Wednesday, April 17, 2013

Chasing Butterflies


This morning is chilly and gray. I gear up for a day stuck inside with the two girls--breaking out the crayons early--but, to my surprise and our communal delight, the sun appears and we escape the house.

I open the door, and my girls rush out, Mari pausing to go backward down the step from the door to the porch, and again from the porch to the walk.

"Chase my shadow, Mommy," Cim hollers immediately, beginning her new favorite game. Leaving Mari cackling and waving her arms behind us, we take off down the driveway and run back and forth, taking turns jumping on each other's shadow.

Mari runs in haphazard zigzags, sometimes in the grass, sometimes on the asphalt of the driveway. She examines sticks, rocks, dandelions, and purple clover, pausing only briefly with each before running on to the next new thing. That's how she's lived since she began crawling at 5.5 months old.

As I tire and begin to slow, I notice small white butterflies flitting about the fields surrounding the house. "Look," I say, holding Cim still with one hand and pointing with the other.

"Butterflies!
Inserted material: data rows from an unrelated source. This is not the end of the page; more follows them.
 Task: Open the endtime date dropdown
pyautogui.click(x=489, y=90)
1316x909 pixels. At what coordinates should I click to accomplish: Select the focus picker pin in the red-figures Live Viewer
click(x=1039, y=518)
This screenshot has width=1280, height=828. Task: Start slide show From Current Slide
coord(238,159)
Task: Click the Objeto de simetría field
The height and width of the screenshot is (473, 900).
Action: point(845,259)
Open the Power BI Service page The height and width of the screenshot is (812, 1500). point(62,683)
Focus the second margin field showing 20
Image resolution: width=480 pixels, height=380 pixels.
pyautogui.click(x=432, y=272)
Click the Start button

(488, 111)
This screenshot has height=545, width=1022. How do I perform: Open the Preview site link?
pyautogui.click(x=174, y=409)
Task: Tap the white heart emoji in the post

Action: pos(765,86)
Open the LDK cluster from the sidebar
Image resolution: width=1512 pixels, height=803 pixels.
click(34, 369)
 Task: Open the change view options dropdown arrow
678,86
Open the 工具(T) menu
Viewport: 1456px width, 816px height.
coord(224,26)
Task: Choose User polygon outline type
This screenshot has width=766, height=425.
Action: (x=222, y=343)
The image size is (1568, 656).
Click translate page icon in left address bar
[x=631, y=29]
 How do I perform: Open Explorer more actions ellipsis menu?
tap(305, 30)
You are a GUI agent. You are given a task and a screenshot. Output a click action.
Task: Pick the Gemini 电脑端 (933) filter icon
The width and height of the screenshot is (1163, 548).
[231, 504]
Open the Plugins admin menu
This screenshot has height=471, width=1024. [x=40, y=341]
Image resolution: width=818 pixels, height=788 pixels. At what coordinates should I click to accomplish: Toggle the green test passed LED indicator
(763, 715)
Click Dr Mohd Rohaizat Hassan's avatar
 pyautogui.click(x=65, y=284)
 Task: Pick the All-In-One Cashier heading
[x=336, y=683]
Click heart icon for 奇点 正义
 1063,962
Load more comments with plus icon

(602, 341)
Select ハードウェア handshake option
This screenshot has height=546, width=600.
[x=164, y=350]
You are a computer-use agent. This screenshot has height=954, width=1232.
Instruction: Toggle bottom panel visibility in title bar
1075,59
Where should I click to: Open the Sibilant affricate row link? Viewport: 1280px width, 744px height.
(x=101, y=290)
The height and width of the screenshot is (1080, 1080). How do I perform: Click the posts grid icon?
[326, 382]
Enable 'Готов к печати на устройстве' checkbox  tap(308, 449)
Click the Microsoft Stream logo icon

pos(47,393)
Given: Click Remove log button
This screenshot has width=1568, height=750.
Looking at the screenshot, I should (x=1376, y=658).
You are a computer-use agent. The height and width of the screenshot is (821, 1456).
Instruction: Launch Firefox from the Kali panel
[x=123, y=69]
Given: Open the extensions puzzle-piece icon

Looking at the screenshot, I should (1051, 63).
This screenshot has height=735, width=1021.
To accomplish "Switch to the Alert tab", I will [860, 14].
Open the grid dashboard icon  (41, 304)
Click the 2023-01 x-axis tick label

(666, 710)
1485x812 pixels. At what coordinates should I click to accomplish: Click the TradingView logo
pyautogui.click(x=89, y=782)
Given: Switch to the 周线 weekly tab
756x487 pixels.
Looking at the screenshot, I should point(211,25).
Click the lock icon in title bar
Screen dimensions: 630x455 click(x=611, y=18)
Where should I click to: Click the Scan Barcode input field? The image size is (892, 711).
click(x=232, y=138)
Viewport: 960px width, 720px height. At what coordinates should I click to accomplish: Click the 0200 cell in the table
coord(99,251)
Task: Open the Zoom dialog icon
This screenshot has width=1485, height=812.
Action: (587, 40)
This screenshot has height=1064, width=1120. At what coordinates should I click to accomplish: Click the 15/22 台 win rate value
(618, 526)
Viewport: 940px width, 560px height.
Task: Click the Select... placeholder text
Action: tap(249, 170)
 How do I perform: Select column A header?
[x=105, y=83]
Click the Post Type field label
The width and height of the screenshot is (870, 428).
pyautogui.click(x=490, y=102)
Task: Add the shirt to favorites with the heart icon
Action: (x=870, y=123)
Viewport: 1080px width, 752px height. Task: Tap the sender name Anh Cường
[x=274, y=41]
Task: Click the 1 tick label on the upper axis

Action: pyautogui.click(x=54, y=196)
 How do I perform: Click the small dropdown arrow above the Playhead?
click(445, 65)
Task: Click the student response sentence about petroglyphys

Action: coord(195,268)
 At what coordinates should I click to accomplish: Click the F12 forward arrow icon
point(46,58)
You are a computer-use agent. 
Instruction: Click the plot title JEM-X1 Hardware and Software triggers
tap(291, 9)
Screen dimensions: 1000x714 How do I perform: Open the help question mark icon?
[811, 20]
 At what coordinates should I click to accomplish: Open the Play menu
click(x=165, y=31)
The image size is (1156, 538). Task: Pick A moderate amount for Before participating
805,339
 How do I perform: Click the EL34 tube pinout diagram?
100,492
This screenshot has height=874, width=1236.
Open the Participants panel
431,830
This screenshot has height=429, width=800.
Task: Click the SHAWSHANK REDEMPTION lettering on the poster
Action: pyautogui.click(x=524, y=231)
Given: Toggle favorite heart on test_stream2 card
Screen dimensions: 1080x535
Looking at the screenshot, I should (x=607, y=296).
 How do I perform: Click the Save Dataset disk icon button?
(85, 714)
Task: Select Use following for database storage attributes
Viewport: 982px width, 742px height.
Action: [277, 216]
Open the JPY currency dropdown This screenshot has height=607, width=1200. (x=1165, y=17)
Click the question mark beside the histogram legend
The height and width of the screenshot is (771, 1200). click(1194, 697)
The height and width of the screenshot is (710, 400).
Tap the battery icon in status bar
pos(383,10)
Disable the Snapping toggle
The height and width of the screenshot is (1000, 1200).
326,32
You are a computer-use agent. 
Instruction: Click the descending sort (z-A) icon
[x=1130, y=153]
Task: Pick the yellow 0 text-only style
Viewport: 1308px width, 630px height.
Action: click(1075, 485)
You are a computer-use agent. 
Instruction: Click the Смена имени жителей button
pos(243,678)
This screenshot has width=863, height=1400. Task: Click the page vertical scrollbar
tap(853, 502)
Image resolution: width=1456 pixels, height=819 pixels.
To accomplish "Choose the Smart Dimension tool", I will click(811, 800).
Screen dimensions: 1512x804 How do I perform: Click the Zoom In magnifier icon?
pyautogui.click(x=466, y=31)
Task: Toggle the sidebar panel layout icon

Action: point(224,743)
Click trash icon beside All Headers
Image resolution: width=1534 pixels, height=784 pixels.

I can catch them!"

And she's off.

Mari and I tag along, sort of. Mari staggers over the bumpy ground of the field that has not yet been plowed for soybeans or hay. She's in no hurry, at times plopping down unceremoniously to study a clump of grass, or just to whine for a moment and get a hug before wading through more of the grass clumps that come past her knees.

Cim is off in the distance, her magenta "dancing skirt" flapping as she runs, her black shirt contrasting with the  glow of her blond hair in the sun. She runs back and forth, chasing first this butterfly, now that one, laughing and shrieking, and not caring at all that I'm a small figure in the distance.

How easy it is for her to leave me behind, my mind whispers. How easy it is to go from one butterfly to the next, never looking back.

My mind hints that there's a metaphor there; something about chasing insubstantial things and not realizing we've strayed from the path; or, on the other hand, something about how a goal, even one that may change before we get there, can help us travel farther than we ever would have dared otherwise.

But today, she's small, and so far from those important life decisions for which a metaphor might be useful; as for me, my mind is fuzzy with warmth and light. It's spring. Summer and fall will come soon enough. I'm not going to question it today. Today I'm going to chase butterflies.